To validate the biological activity of PSB202, the research team evaluated antibody-dependent cellular cytotoxicity (ADCC) and complement-dependent cytotoxicity (CDC) using various human B-cell lymphoma cell lines (e.g., Ramos, Raji) in vitro. Additionally, a Raji cell-derived xenograft model (CDX) was established to assess its in vivo antitumor activity and to explore combination effects with lenalidamide. These preclinical data provided the pharmacological basis for subsequent human trials.Key Conclusions and Perspectives
Research Significance and Prospects
This study marks the first clinical advancement of a CD20/CD37 dual-targeting strategy, demonstrating the feasibility of achieving B-cell depletion without T-cell activation, offering a potential 'off-the-shelf' therapeutic option for patients with B-cell malignancies.

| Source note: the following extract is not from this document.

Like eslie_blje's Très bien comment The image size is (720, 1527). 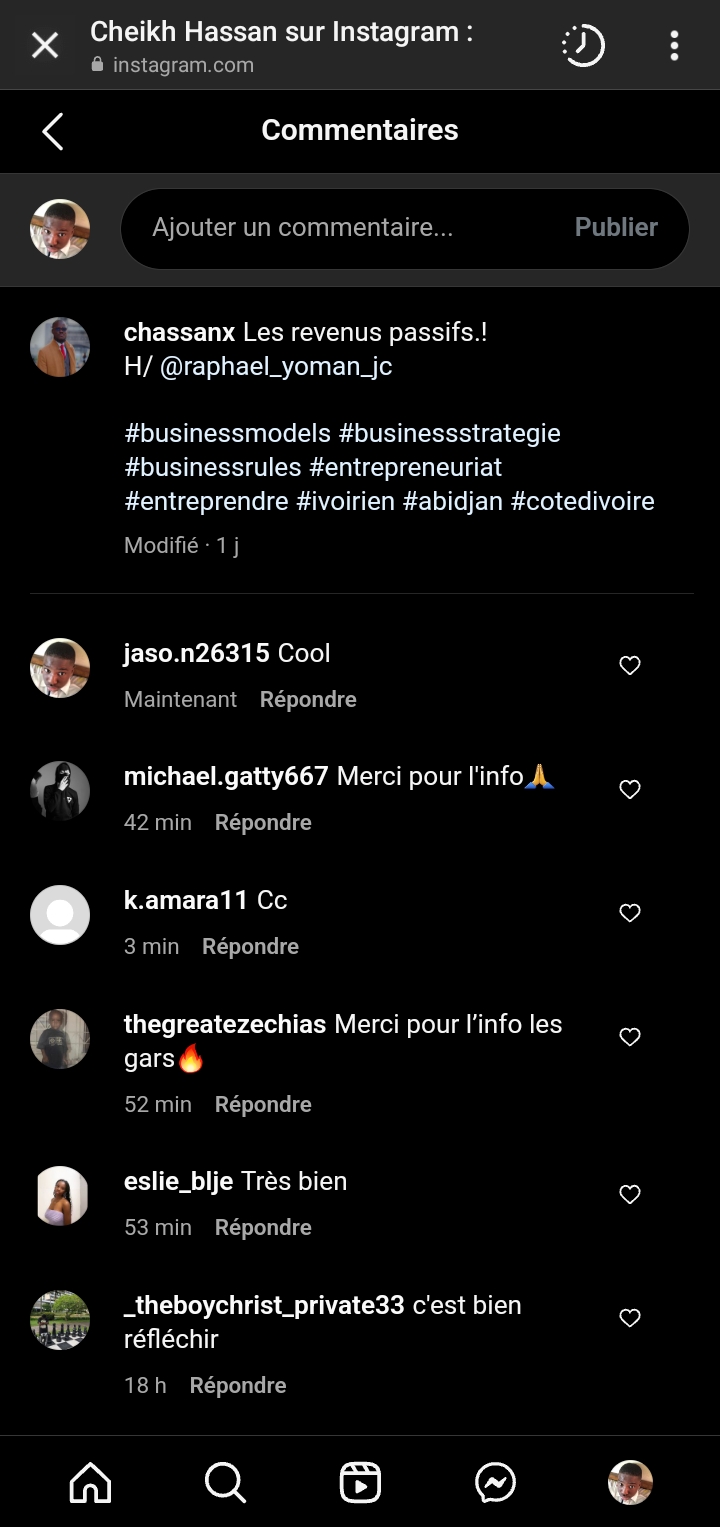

Compared to personalized CAR-T therapy, PSB202 offers advantages in scalable manufacturing, potentially reducing treatment costs and improving accessibility.
Mechanistically, PSB202 remodels the TME from an immunosuppressive to an immunostimulatory state, potentially laying the foundation for future combination immunotherapies (e.g., with PD-1 inhibitors). Its ability to induce IFN-γ release without triggering CRS suggests a favorable therapeutic window, maintaining immune surveillance while avoiding excessive inflammatory responses.

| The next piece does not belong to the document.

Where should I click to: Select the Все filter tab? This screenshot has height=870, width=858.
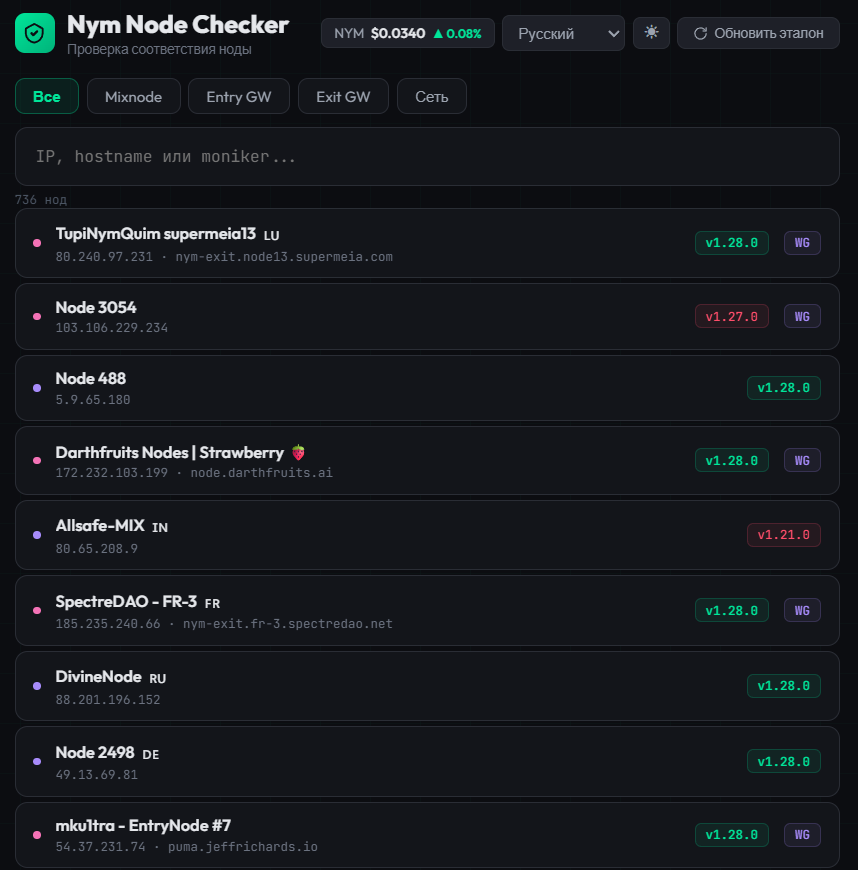pos(47,97)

Furthermore, the study highlights the value of baseline CD37 expression and TME characteristics as potential predictive biomarkers, indicating that prospective studies are needed to validate their clinical utility. Additionally, PSB202 may still mediate clearance via CD37 in settings of CD20 downregulation or loss, suggesting unique therapeutic potential in anti-CD20-resistant patients, warranting further investigation.
Conclusion
This study establishes the safety and preliminary efficacy of the bifunctional antibody PSB202 targeting CD20 and CD37 in patients with relapsed or refractory B-cell malignancies, revealing its unique mechanism of T-cell-independent B-cell depletion and remodeling of the tumor immune microenvironment. Compared to conventional CD3-engaging bispecific antibodies, PSB202 avoids cytokine release syndrome and neurotoxicity, offering a new treatment option for high-risk or CAR-T-ineligible patients. Its 'off-the-shelf' nature also provides greater clinical accessibility than personalized cell therapies. Single-cell sequencing data further suggest that baseline CD37 expression, T-cell infiltration, and copy number variation status may serve as potential predictive biomarkers, guiding precision medicine approaches. Future studies should expand patient cohorts to confirm efficacy and explore its utility in CD20-resistant settings. Overall, PSB202 represents an innovative antibody engineering strategy that not only expands the therapeutic landscape for B-cell malignancies but also provides important insights for the design of dual-targeting antibodies, potentially becoming a valuable addition to the standard of care for these diseases.